One animal unit month (AUM) is equal to 780 pounds of air-dried forage. One animal unit day (AUD) is equal to 26 pounds of air-dried forage. One animal unit (AU) of beef is a 1,000-pound animal. Jenkins reminded producers that since not every animal weighs 1,000 pounds, they need an estimated weight of the animal to accurately determine AUMs – or an animal unit equivalent (AUE). For instance, a 1,200-pound cow is 1.2 AUEs, a 300-pound calf is 0.3 AUEs, and a 2,000-pound bull is two AUEs.
“It is important to figure in the bull when calculating AUMs,” Jenkins said. “He will be consuming a considerable amount of forage during the time he is in the pasture.”
At some point, the calf will also need to be added to the amount of AUMs needed. Jenkins suggested that for a cow that calves at the end of March, the calf will need to be added to the AUMs in June.
“By then, it will be consuming enough forage that it will need to be accounted for,” she explained. “As we go through the grazing season, we will need to account for the calf eating about one percent of his body weight while he is nursing the cow. That amount will slowly go up as his body weight increases.”
For a 1,100-pound cow and 300-pound calf, Jenkins averages the average forage demand to 1.4 AUEs per pair from May through October.

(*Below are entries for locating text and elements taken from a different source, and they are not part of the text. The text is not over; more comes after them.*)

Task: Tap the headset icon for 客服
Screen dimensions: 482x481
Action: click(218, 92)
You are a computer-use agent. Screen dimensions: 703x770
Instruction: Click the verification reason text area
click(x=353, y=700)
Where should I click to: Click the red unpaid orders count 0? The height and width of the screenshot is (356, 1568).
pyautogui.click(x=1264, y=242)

To determine the number of AUMs needed for 100 head of cows, multiply the number of pairs by 1.4 AUEs per pair and again by six months. One hundred pairs and four bulls grazing for six months, for example, will require 856 AUMs.
Once the producer has determined how many AUMs are needed, the next thing that needs to be considered is how many AUMs are available.

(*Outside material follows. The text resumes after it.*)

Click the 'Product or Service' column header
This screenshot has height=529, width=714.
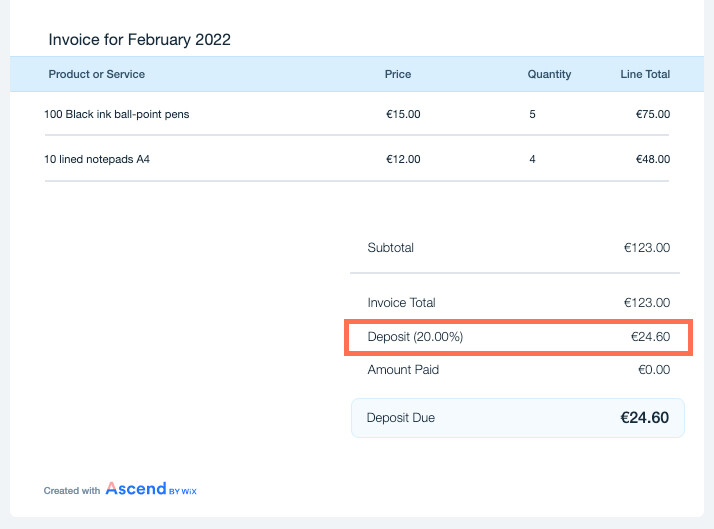pyautogui.click(x=97, y=74)
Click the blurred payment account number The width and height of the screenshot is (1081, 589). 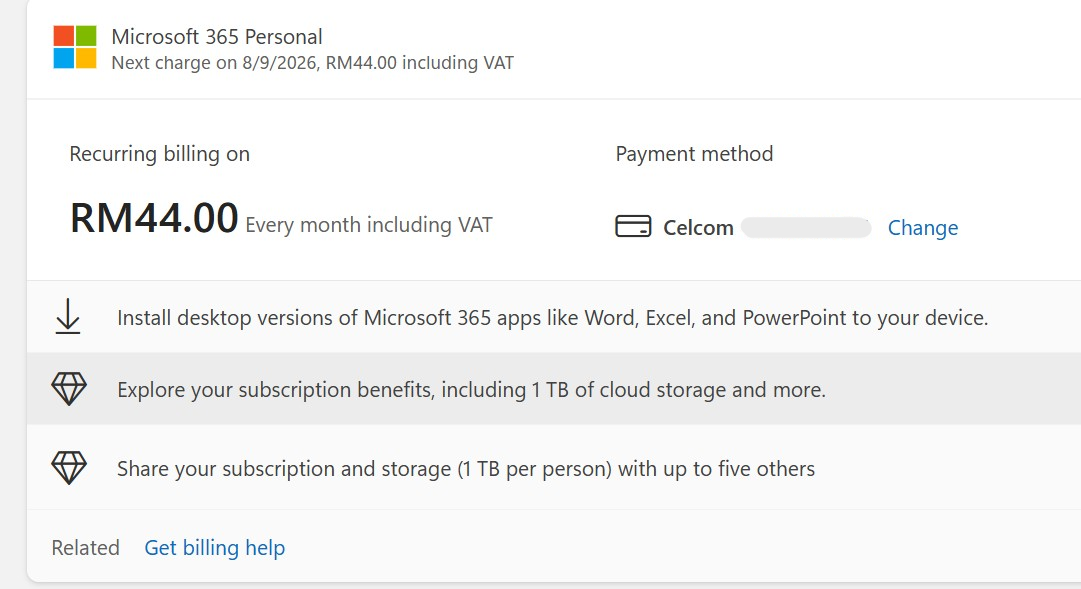(x=806, y=228)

Forage availability is estimated by vegetative zone, soil type, range site, plant species and rainfall. Differences in rainfall can cause differences in vegetation, Jenkins said. Using a vegetative zone the range is located in can help the producer determine how much carrying capacity the range has by providing a starting point. The producer will then have to evaluate the range on past management, rating the condition from excellent to poor.
Jenkins said if carrying capacity is 0.30 AUM per acre, the number of estimated acres of forage needed can be determined by dividing total AUMs need by AUMs produced per acre. For the 100 pairs and four bulls used in the previous example, 856 AUMs divided by 0.3 AUM per acre require 2,853 acres of estimated forage.
“Determine what your pasture is,” Jenkins encourages producers. “The goal is to not only have long term sustainability of a range, but we also want to have good utilization, so we need to know what we are working with.”
A special measuring device called a hoop or a square can be used to provide an estimate of how much forage is in a pasture. Jenkins recommends taking samples in several different areas of the pasture because there will be several variations.
Once the hoop is placed on the ground, everything should be clipped inside the hoop, placed in a bag and air dried and weighed on a gram scale. Depending upon the size of the hoop, a conversion factor will help the producer determine how much forage is in the pasture.
Jenkins said once the amount of forage is estimated, it has to be converted for the take half and leave half formula.
“It is important to take half and leave half because the plant has to regenerate its roots and be able to grow for the next year,” she explained.
Typically, 50 percent of the plant is vigor, 25 percent is for insects and trampling and 25 percent is for livestock use, she said.
Once the producer has determined how much forage is available in the pasture, he can determine how best to graze it based on whether it is predominantly a cool or warm season grass and how many cattle he has to utilize it.